TO DO: Print the lines of the listing from the one containing "At what (x,y)" through the one containing "Looking at the", leaving out the pictures.

DATA TO PROCESS Start Marker

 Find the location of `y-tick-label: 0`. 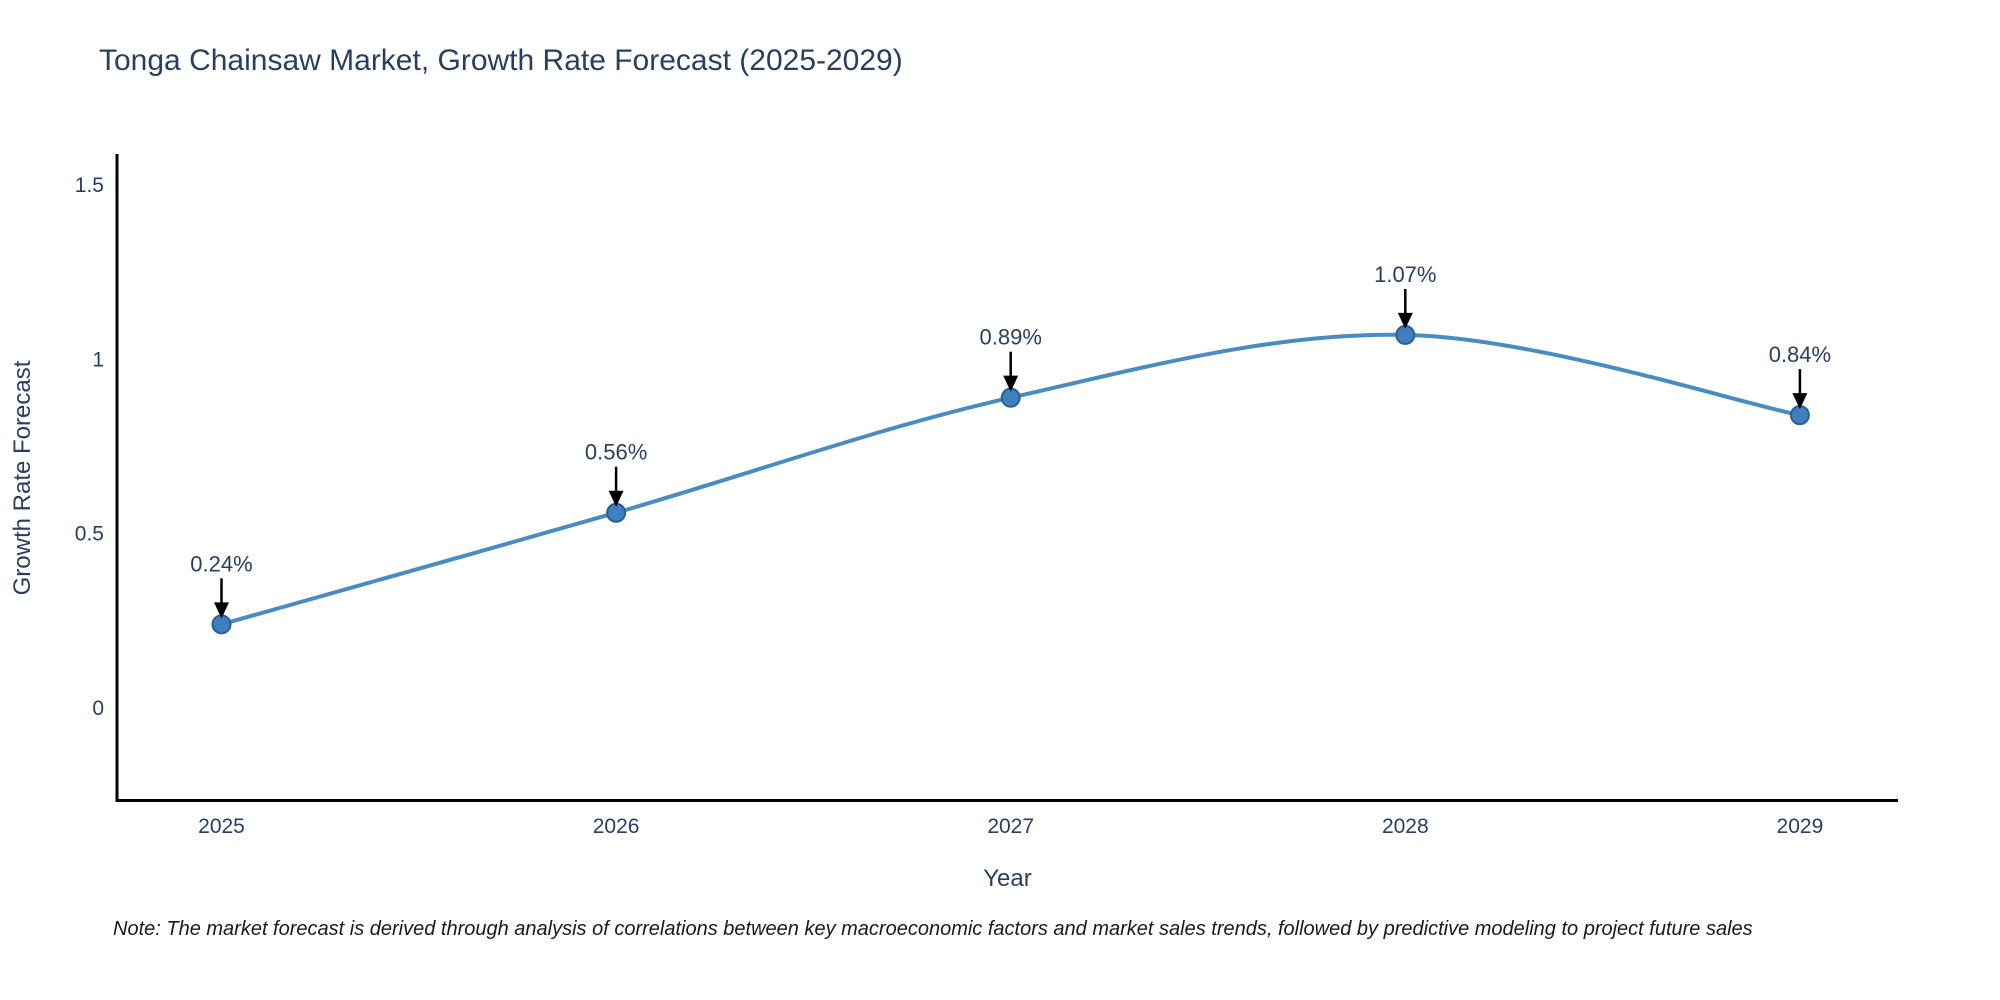

y-tick-label: 0 is located at coordinates (98, 708).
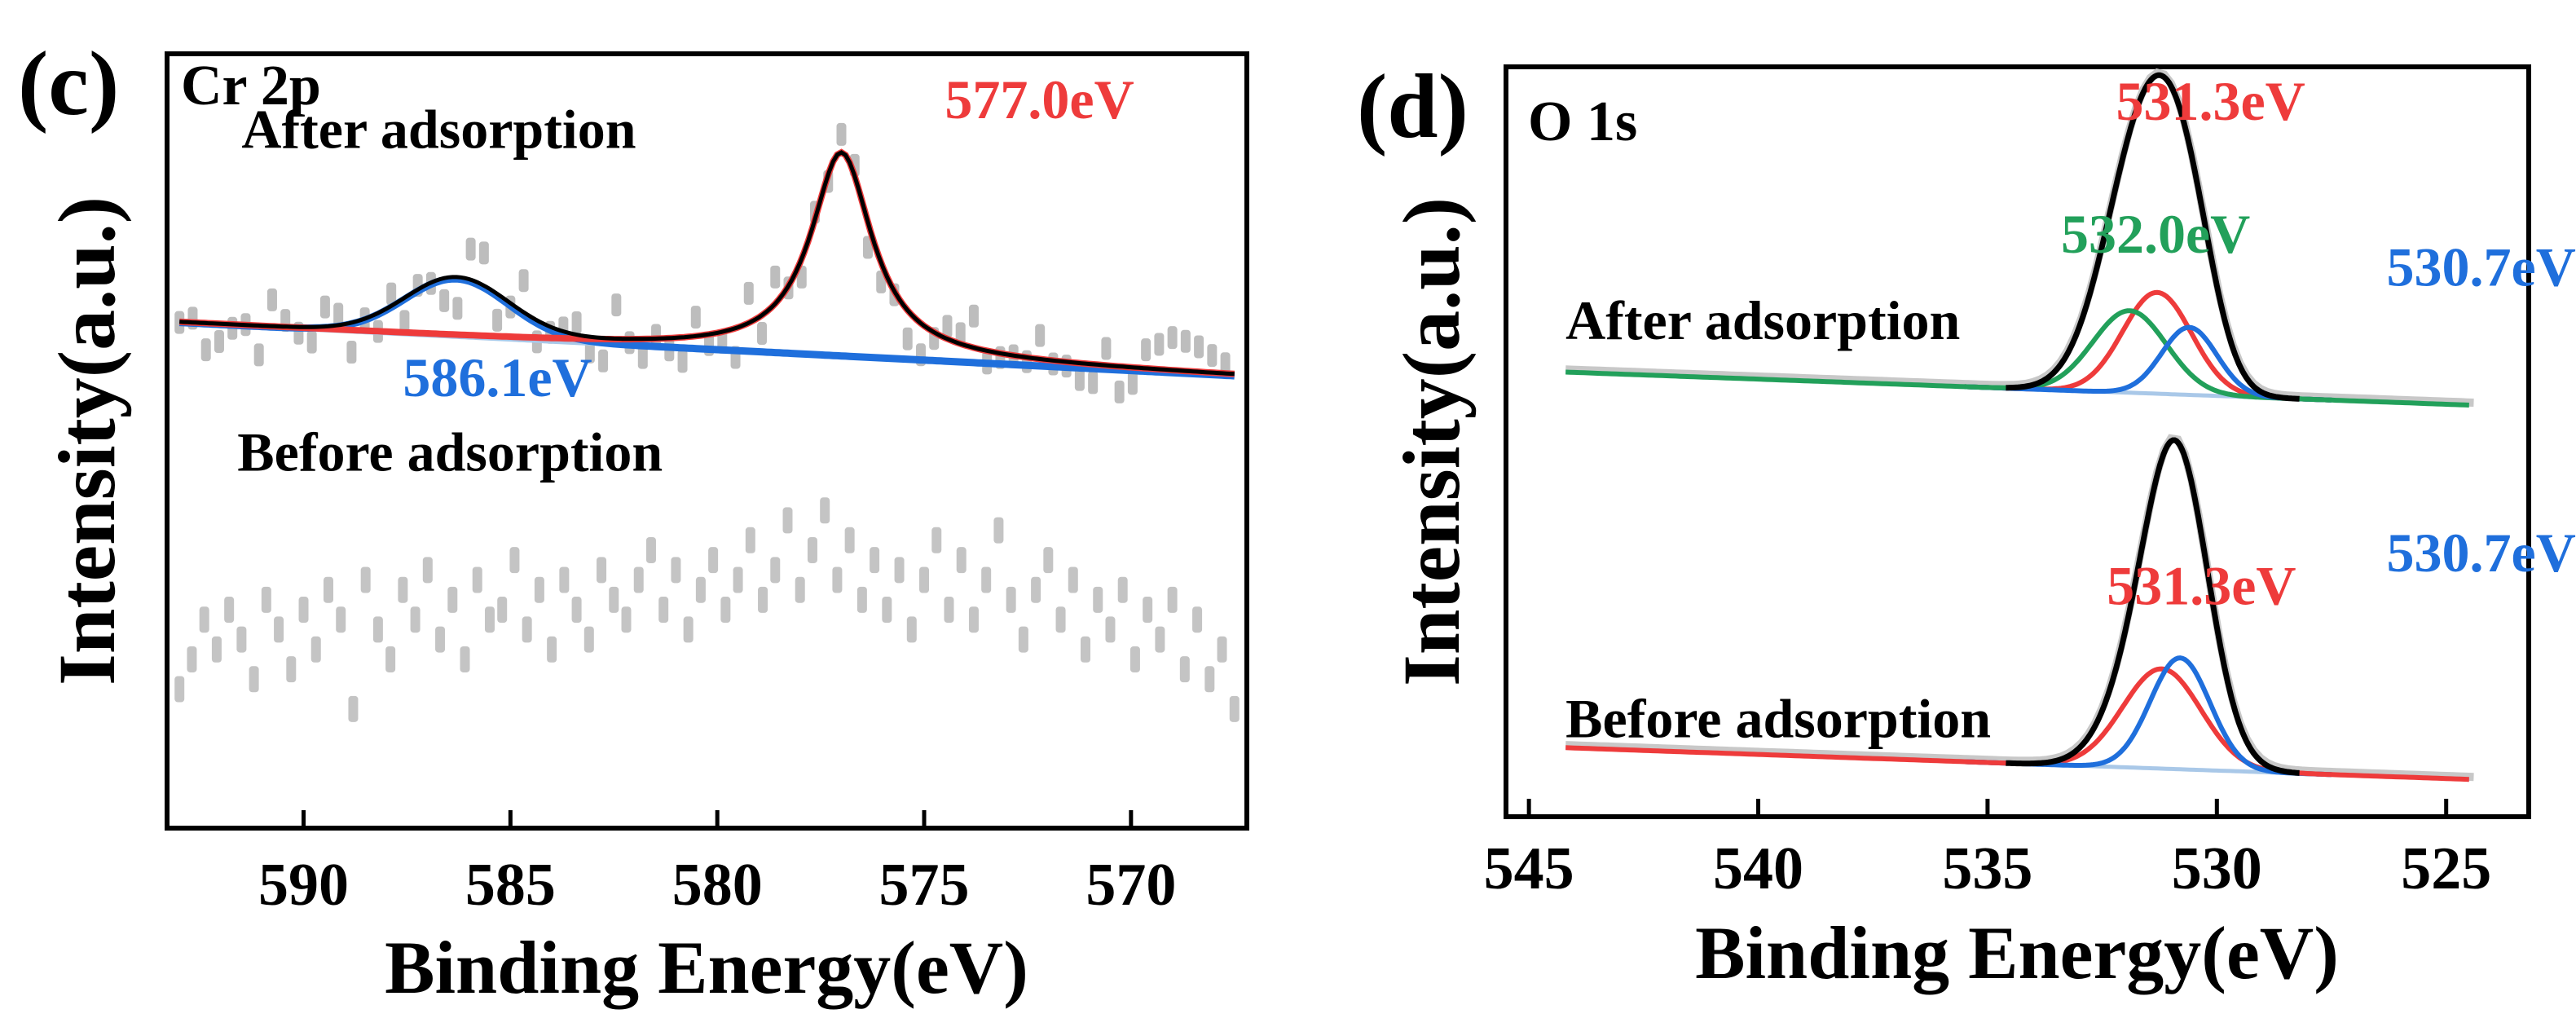  What do you see at coordinates (2017, 952) in the screenshot?
I see `panel-d-x-axis-label: Binding Energy(eV)` at bounding box center [2017, 952].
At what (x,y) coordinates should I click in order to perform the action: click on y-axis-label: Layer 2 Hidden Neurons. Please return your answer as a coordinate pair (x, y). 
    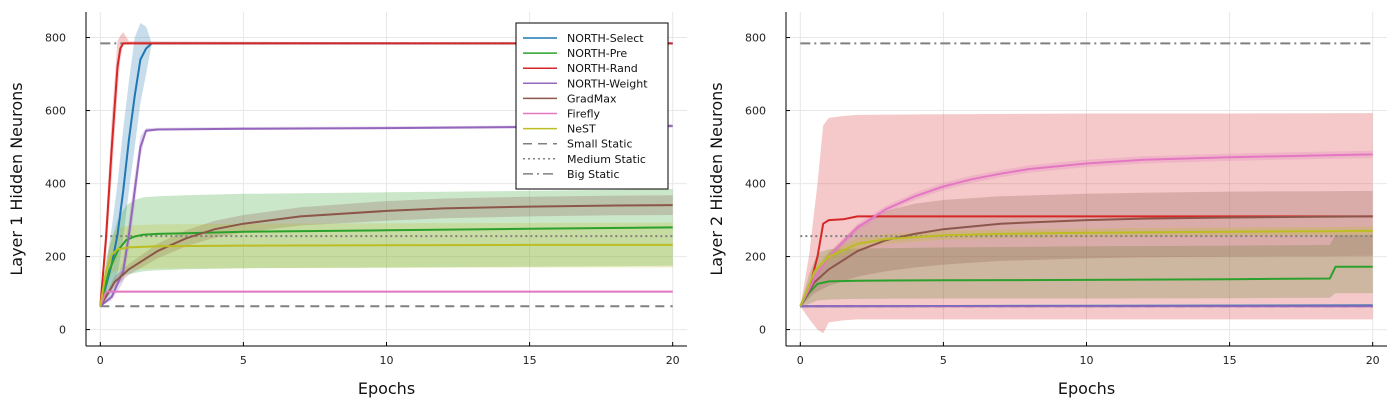
    Looking at the image, I should click on (716, 178).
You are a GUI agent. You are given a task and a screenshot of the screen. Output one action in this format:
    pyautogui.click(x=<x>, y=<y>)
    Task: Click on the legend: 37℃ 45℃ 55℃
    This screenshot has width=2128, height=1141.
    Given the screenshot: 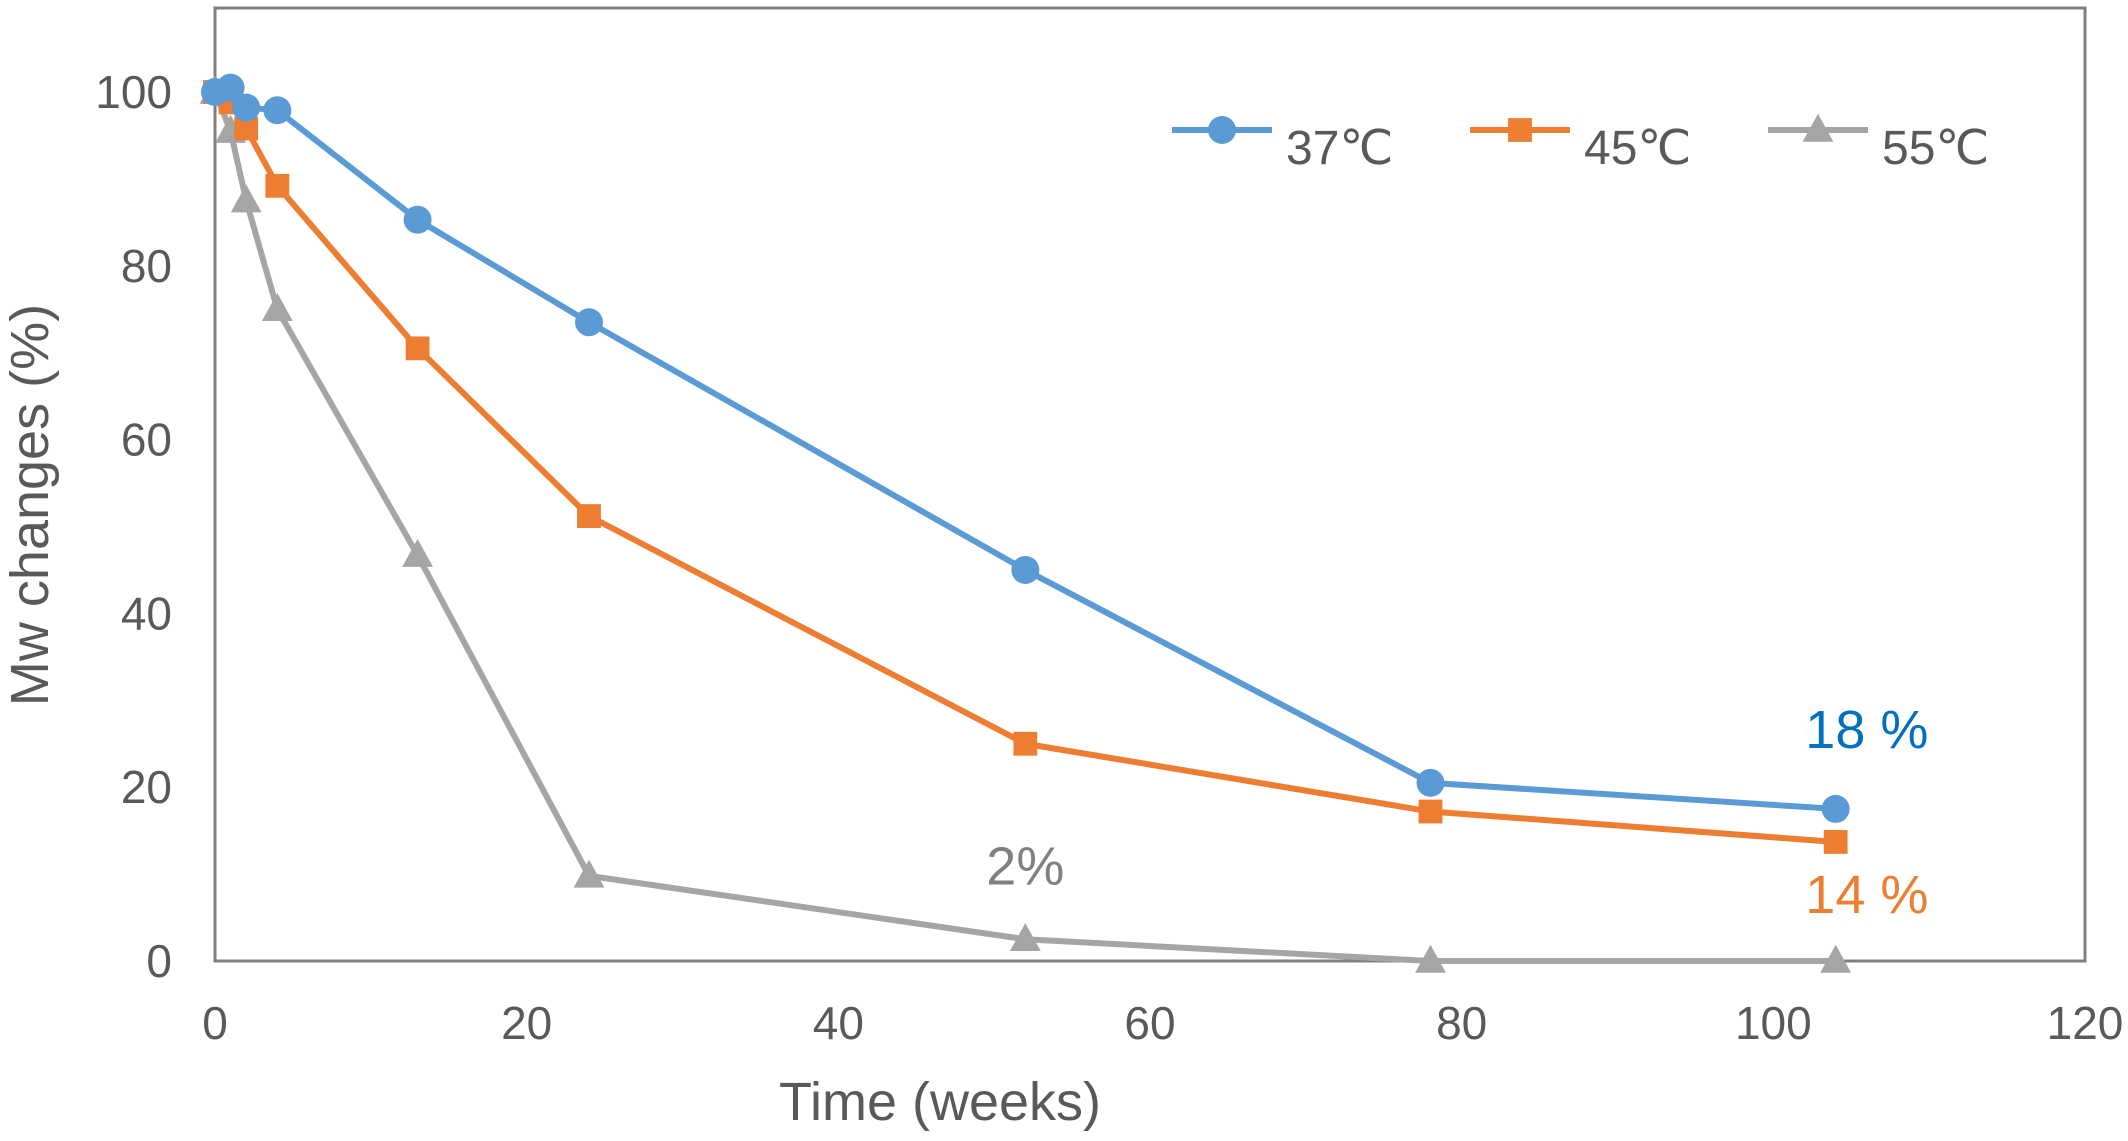 What is the action you would take?
    pyautogui.click(x=1580, y=144)
    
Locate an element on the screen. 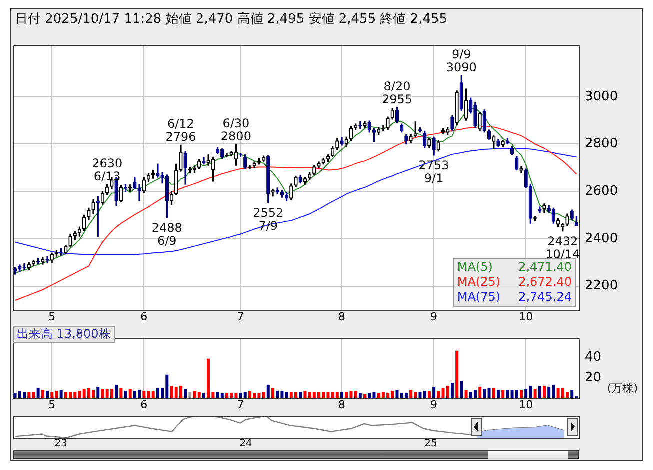 This screenshot has width=653, height=470. text: MA(75) 2,745.24 is located at coordinates (514, 297).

DATA TO PROCESS End Marker

RESPONSE AREA:
At what (x,y) coordinates should I click in order to perform the action: click on y-axis-label: Layer 2 Hidden Neurons. Please return your answer as a coordinate pair (x, y). 
    Looking at the image, I should click on (716, 178).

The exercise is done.